═══ TEXTO DADO

Beirut. Por segundo día consecutivo, manifestantes libaneses se enfrentaron a la policía en Beirut enfurecidos con las autoridades por la explosión que devastó el puerto de la capital hace cinco días.

Con gases lacrimógenos la policía intentó dispersar a los manifestantes que lanzaban piedras en las calles cercanas a la sede del Parlamento.

Se produjo un incendio en una entrada a la Plaza del Parlamento cuando los manifestantes intentaron irrumpir en un área acordonada, mostraron imágenes de televisión. También irrumpieron en las oficinas del Ministerio de Vivienda y Transporte.

La explosión de más de 2,700 toneladas de nitrato de amonio, registrada el martes, mató a 158 personas e hirió a más de 6,000, lo que agravó meses de colapso político y económico y provocó furiosos llamados para que el gobierno renunciara.

“Les dimos a estos líderes tantas oportunidades de ayudarnos y siempre fallaron. Los queremos fuera a todos, especialmente Hezbolá, porque es una milicia y simplemente intimida a la gente con sus armas ”, dijo Walid Jamal, un manifestante desempleado, refiriéndose a la agrupación armada más influyente del país respaldada por Irán que tiene ministros en el gobierno.

Los manifestantes respondieron a los disparos de gas lacrimógeno gritando “Revolución revolución!”. Algunos trataron de escalar las imponentes barricadas interpuestas por la policía para proteger la calle que lleva al Parlamento.

El sábado, miles de manifestantes habían tomado brevemente por asalto los ministerios de Relaciones exteriores, Economía y Energía, y la Asociación bancaria.

La ministra de Información, Manal Abdel Samad, renunció a su cargo este domingo citando la explosión y el fracaso del gobierno en llevar a cabo reformas.

“Después de la enorme catástrofe de Beirut, presento mi dimisión del gobierno”, declaró la ministra. Pido disculpas a los libaneses, no hemos sabido responder a sus expectativas”, explicó.

Posteriormente, el ministro libanés de Medio Ambiente y Desarrollo Administrativo, Damianos Kattar,se convirtió en el segundo miembro del gobierno que preside Hasan Diab en dimitir.

“Frente a la enorme catástrofe (...) y (...) a un régimen estéril que ha fallado en diversas oportunidades, (..), decidí renunciar del gobierno”, anunció Kattar en un comunicado.

Ayuda humanitaria

Desde Francia en una conferencia de emergencia de donantes se recaudaron 253 millones de euros (298 millones de dólares) para ayuda humanitaria inmediata, informó la presidencia francesa quien organizó el evento junto con la ONU.

Los países extranjeros exigieron transparencia sobre cómo se utiliza la ayuda, recelosos de emitir cheques en blanco a un gobierno que su propio pueblo considera profundamente corrupto. Algunos están preocupados por la influencia de Irán a través del grupo chiíta Hezbolá.

“La asistencia debe ser oportuna, suficiente y coherente con las necesidades del pueblo libanés ... y entregada directamente a la población libanesa, con la máxima eficiencia y transparencia”, puntualiza el comunicado.

La oferta de asistencia incluyó apoyo para investigar la explosión.

“Nuestro papel es estar a su lado”, dijo el presidente Emmanuel Macron.

══════
═══ FILAS DADAS

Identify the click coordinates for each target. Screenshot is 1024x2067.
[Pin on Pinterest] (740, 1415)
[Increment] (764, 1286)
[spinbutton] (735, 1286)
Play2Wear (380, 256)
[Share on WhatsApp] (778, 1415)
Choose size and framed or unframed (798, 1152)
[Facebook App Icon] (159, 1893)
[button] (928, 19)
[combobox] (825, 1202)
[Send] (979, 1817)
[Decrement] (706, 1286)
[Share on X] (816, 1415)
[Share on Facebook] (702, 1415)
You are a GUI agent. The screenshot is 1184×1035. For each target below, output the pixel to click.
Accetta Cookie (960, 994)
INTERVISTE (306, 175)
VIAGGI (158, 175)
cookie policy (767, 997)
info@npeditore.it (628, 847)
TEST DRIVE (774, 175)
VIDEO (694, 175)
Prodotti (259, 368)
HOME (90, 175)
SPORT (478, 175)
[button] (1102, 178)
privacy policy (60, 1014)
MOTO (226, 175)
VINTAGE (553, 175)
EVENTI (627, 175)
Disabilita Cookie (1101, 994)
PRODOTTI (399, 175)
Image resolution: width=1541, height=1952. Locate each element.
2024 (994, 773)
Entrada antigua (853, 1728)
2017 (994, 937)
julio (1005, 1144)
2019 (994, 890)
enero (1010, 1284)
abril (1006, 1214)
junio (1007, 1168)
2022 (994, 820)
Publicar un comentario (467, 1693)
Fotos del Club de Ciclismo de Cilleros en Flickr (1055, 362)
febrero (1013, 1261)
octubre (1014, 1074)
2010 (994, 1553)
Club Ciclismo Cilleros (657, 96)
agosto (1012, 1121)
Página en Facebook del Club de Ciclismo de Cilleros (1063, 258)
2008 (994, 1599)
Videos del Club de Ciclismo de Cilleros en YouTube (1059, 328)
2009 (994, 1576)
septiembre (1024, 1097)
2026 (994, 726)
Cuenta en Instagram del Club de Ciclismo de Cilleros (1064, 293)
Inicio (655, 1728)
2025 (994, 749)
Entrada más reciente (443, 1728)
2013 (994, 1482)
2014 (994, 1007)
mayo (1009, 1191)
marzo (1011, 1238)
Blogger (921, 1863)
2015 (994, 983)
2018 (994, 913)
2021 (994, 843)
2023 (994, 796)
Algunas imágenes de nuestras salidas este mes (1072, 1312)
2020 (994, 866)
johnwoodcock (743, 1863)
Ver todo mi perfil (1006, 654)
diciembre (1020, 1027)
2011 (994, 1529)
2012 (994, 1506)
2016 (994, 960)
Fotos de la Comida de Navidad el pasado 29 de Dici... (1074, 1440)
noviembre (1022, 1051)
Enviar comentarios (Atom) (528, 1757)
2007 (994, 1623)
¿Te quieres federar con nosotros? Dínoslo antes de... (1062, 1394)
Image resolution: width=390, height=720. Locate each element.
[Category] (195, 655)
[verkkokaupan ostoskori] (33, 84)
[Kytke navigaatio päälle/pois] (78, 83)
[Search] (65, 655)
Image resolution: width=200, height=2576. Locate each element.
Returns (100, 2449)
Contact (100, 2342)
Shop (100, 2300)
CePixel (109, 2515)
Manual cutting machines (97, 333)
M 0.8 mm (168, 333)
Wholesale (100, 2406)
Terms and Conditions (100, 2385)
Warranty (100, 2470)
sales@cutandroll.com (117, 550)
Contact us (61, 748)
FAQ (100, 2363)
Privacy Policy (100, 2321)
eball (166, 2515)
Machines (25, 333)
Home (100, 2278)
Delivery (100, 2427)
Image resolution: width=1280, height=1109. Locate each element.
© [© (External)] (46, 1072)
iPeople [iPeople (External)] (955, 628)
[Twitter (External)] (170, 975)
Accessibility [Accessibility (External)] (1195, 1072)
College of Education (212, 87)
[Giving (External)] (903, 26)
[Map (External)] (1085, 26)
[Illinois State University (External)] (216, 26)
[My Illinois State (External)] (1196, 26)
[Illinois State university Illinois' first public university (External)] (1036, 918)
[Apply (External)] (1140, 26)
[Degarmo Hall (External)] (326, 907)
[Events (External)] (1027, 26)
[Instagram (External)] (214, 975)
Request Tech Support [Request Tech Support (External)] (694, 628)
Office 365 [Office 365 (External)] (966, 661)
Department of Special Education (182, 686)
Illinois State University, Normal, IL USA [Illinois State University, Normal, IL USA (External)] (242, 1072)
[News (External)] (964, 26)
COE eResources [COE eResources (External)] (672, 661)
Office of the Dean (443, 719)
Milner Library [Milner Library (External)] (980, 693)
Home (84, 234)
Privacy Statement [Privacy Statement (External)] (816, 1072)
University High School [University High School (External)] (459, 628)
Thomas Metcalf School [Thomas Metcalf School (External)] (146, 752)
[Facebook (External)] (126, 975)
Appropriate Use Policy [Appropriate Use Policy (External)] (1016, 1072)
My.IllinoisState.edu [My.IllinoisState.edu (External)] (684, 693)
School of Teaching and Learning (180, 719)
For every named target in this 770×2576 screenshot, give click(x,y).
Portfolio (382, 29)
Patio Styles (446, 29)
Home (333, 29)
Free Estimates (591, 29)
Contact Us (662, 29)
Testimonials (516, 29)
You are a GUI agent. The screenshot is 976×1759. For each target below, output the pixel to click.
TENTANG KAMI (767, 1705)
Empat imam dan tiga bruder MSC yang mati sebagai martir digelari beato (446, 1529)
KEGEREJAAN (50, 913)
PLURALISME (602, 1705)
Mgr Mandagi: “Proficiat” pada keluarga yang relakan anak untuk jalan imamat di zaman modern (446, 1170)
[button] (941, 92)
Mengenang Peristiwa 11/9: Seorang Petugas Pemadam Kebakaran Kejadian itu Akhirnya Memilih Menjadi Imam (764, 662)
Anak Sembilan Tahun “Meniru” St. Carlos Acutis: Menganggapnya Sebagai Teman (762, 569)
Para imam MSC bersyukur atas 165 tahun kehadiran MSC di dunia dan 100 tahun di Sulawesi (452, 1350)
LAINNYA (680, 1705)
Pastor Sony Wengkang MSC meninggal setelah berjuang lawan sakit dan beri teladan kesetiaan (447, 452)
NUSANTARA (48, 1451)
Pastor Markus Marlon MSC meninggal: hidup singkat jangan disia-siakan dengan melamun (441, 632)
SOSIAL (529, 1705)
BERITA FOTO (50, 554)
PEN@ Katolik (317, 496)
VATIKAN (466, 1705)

══════

* [PROBLEMA]: Reproduce sin cambios el fragmento de la noticia sobre las protestas en Beirut que va desde "Desde Francia en" hasta "grupo chiíta Hezbolá.", ambos incluidos.

* [EJERCICIO RESUELTO]:
Desde Francia en una conferencia de emergencia de donantes se recaudaron 253 millones de euros (298 millones de dólares) para ayuda humanitaria inmediata, informó la presidencia francesa quien organizó el evento junto con la ONU.

Los países extranjeros exigieron transparencia sobre cómo se utiliza la ayuda, recelosos de emitir cheques en blanco a un gobierno que su propio pueblo considera profundamente corrupto. Algunos están preocupados por la influencia de Irán a través del grupo chiíta Hezbolá.